Extract provided:
Murray Ritchie considers the uneasy relationship between the Government and the European Court of Justice.

FOR a party pledged to upholding law and order, the British Conservative Government has a strange approach to the European Court of Justice. Mr Major appears to see nothing perverse in pleading before a court which many in his party regard as bullying and intrusive and ripe for abolition.

After the latest spat in the beef row yesterday and the flat rejection of Britain's appeal to have the global export ban lifted, we can now expect the most vociferous law-and-order Tories, who are also often the most Euro-sceptic, to campaign for open defiance of the court.

There are precedents for this sort of behaviour. In a recent judgment involving the Strasbourg-based European Court of Human Rights - nothing to do with the European Union, but another ``foreign'' jurisdiction of the type resisted by the Government - and an IRA sympathiser, the deputy Prime Minister, Michael Heseltine, promised Britain ``will simply ignore it''.

In fact, the Government did no such thing and eventually paid up the other side's costs while doing little to admit it.

In a similar case involving the human rights court this week, an English pensioner unexpectedly lost a case in which he claimed he was being discriminated against by having to wait until he was 65 for a bus pass while women got it at 60. The case was recorded without much fuss in the domestic media. If it had gone the other way, of course, Sir Teddy and Teresa and Bill would have been choking on their soundbites in protest.

The Luxembourg-based European Court of Justice (ECJ) presents a similar but trickier problem. It exists for the sole purpose of interpreting and applying European Union law as laid down in the EU's treaties and in regulations and directives decided by member states in Brussels. It can also be asked to rule on cases referred by national courts.

For this reason it is often seen from outside - and particularly by lawyers - as boring and preoccupied with esoteric questions about farming and trade. But there are times when its judgments affect the life of every single European, as the decision from Luxembourg did yesterday in denying them the right - should they wish it, which they don't - to eat British beef.

Anyone scanning routine coverage of the ECJ in the London newspapers could be forgiven for concluding that it is some sort of foreign enemy of Britain. Whenever a case goes against the UK, there is an outcry in England, invariably fuelled by the Eurosceptics and increasingly by the Government itself. When the court finds in our favour, there is often just silence.

Data excerpt:
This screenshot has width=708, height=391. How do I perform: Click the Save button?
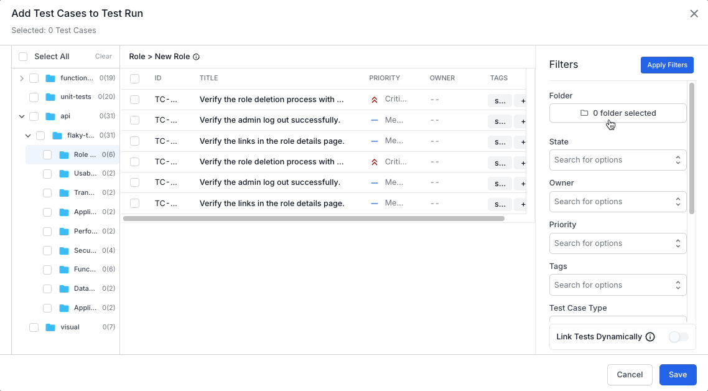pos(678,374)
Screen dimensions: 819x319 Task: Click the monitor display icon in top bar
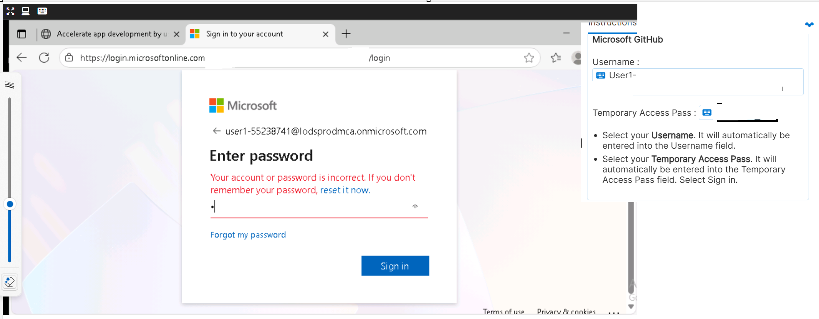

Goal A: Rewrite the commentary on Britain and the European Court of Justice from "Anyone scanning routine" to "often just silence.", replacing "London newspapers" with "British press".
Goal B: Carry on the commentary on Britain and the European Court of Justice from the point at which it ends.

Written response A:
Anyone scanning routine coverage of the ECJ in the British press could be forgiven for concluding that it is some sort of foreign enemy of Britain. Whenever a case goes against the UK, there is an outcry in England, invariably fuelled by the Eurosceptics and increasingly by the Government itself. When the court finds in our favour, there is often just silence.

Written response B:
Yet Britain's dealings with the court are usually less fractious than those of other member states. Recent figures showed that cases brought against Britain were far fewer than against some other member states. Britain has been pursued more than 30 times in the court, a statistic which pales beside the Italian record (250 and rising), the Belgian (130), or the French (116). It is also less than half of the German record, although it should be remembered those countries were all in the European Community (as was) before the United Kingdom.

Though the fact might have gone generally unnoticed in the past, the ECJ has found in favour of Britain in some difficult cases, notably when it slapped down the Germans for the actions of their regional parliaments in continuing to forbid the import of British beef (that was before the current export ban).

Despite Eurosceptic claims that the court is political, its 15 judges are appointed by the member states on the basis of their impartiality and qualifications. Their sum does not amount to a US-style Supreme Court because the US system puts Supreme Court judges at the top of a graduated legal system in a federal state. The ECJ rules only on European law and has little else to do with the various legal systems in the 15 EU member states.

But it is the perceived ``federalist'' persona of the ECJ which terrifies the Tories and other British Eurosceptics. For this reason, the British Government wants the ECJ's wings clipped so that its aspirations and those of its supporters elsewhere in the European Union are blocked.

Some hope. The EU has already spent months discussing how the court should operate in future as part of the agenda for the ongoing Maastricht review. A clearer idea of how isolated the British are on this issue will come in Dublin, in October, when the Irish host a special summit to review progress.

In the meantime, we know that the rest of the EU, by and large, wants the court's role strengthened, while the British want it limited or even weakened. Most other states want the ECJ to step up its role in the fields of justice and home affairs as a means of further protecting individual rights. Some states want it given more power to enforce its decisions more rapidly.

Britain's present political leadership sees this sort of talk as just another federalist threat to UK sovereignty. It must follow, therefore, that yet another dispute is in prospect between the Tories and the EU when the time comes to sign up for Maastricht 2.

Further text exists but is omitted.